Explains the Canadian real estate situation, both from an economic and monetary policy perspective and implications for personal finance. Hilliard MacBeth has the controversial opinion that Canada is about to hit a housing bubble, with corrections on the order of 40-50%. The recent rise in real estate prices are due to low interest rate and the willingness of banks to make large mortgage loans, not immigration and foreign investment that many people assume. Canada’s private debt to GDP ratio is high and quickly increasing, thus we’re likely nearing the top of a debt cycle.
Many common assumptions about real estate are wrong. It’s often claimed that renting is throwing money away, but renters often come out ahead since they spend a lot less and can invest the difference in the market. Another assumption is that house prices will always go up, which has been the case for the last 20 years, but has clear counterexamples in USA in 2008 and Japan in 1990s, among others. The Case-Shiller index shows that over an 100-year period, real estate values in the USA have approximately matched inflation. Since mortgages are highly leveraged, this makes real estate quite risky. We’re prone to recency bias, where we develop heuristics for the last few decades of growth and extrapolate it indefinitely into the future.
Real estate doesn’t work as an investment because there’s little reason to believe it will go up in the future, instead it’s speculation if you’re hoping to flip it for higher in the short term. Instead of an investment, it’s better to think of real estate as paying for a lot of future rent upfront. The author warns against young people taking debt to get mortgages, especially in this market. Moreover, he advises that seniors with houses should sell their home and rent, especially for empty-nesters.

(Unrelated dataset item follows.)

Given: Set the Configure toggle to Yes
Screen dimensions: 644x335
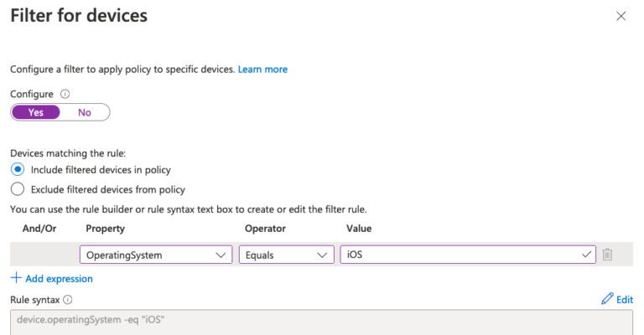Looking at the screenshot, I should point(36,112).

The author is extremely pessimistic about the state of real estate, which I’m not sure is justified. However, the book questions some common assumptions about real estate — whether it makes sense as an investment really depends on whether you think house prices go up in the long term. Experts don’t agree on whether this is true in the long term. Nevertheless, it’s good to question the assumptions behind real estate investing, and the tradeoff between renting and ownership depends on a lot of factors, and it’s unclear that ownership is better.